Family of molluscs (fossil)

Engonoceratidae is a family of typically compressed, more or less flat sided and involute ammonites (cephalopod order Ammonitida) from the mid Cretaceous belonging to the Hoplitoidea. shells have flat sided outer rims ( venters), at least in some stage. Single or branching irregular ribs and variably placed tubercles may occur. Sutures have numerous auxiliary and adventive elements of similar form, in general radially arranged. Forwardly divergent saddles tend to be simple, without subdivision. Lobes, pointing apically, may be simple and undivided or may be frilled with short irregular serrations.

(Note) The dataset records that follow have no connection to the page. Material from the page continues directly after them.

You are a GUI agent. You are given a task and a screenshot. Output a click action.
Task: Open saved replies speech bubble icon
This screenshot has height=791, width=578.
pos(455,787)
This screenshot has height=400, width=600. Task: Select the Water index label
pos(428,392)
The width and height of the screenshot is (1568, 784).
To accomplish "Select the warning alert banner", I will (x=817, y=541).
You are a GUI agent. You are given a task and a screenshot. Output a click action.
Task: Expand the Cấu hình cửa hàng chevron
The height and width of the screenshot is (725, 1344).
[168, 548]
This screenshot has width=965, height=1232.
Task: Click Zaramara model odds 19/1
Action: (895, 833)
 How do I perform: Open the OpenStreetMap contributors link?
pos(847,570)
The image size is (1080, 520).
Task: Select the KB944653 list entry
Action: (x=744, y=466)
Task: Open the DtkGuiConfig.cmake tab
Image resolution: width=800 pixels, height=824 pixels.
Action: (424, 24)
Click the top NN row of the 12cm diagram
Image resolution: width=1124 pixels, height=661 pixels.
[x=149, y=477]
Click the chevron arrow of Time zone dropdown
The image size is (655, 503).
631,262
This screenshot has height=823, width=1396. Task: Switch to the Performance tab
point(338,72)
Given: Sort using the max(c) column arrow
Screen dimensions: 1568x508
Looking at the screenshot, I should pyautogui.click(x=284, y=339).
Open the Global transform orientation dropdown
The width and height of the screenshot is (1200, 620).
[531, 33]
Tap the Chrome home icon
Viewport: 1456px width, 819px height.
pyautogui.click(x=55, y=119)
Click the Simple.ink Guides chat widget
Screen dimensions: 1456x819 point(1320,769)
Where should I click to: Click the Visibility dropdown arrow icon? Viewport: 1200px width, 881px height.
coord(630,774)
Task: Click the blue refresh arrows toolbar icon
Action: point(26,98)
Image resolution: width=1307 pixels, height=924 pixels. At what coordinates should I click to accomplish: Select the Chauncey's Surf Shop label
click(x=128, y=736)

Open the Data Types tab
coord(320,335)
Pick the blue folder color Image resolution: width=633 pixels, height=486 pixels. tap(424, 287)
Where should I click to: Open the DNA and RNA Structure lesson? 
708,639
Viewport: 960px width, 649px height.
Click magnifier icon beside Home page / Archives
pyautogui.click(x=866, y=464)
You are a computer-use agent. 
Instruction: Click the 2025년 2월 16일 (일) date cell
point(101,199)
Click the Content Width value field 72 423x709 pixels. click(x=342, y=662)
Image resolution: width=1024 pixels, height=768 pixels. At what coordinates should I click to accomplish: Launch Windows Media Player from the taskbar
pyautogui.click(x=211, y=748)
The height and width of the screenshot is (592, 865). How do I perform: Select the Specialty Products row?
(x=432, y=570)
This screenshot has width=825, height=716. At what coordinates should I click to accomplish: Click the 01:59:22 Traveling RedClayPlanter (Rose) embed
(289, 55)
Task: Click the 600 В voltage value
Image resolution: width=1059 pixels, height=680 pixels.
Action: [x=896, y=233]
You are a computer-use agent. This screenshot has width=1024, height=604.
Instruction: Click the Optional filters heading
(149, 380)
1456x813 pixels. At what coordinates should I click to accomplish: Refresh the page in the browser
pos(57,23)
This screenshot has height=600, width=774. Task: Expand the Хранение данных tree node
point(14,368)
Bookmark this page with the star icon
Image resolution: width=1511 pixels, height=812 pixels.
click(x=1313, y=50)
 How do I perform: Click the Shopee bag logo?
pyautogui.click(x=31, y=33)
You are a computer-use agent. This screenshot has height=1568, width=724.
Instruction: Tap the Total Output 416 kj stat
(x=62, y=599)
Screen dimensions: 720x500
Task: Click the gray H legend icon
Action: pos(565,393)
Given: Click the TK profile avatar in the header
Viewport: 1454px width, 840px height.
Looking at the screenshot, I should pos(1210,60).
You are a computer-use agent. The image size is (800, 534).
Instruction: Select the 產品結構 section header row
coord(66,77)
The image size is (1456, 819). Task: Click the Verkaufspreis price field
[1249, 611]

Some classifications go so far as to put the Engonoceratidae in its own superfamily, the Engonoceratoidea (.i.e. Engonocerataceae) although its direct descendant the Placenticeratidae is retained in the Hoplitoidea.

The Engonoceratidae first appear in the lower Albian. Origin in the Desheyesitidae has been suggested, but seems unlikely even without the Desheyesitidae being removed to the Ancyloceratina. Derivation from the Hoplitidae seems more likely, from something like Cleoniceras or Aioloceras by simplification and evening out of the suture.

The Engoceratidae gave rise in the Late Albian to the Placenticeratidae, which differ in having a more elaborate suture, before dying out in the Early Turonian.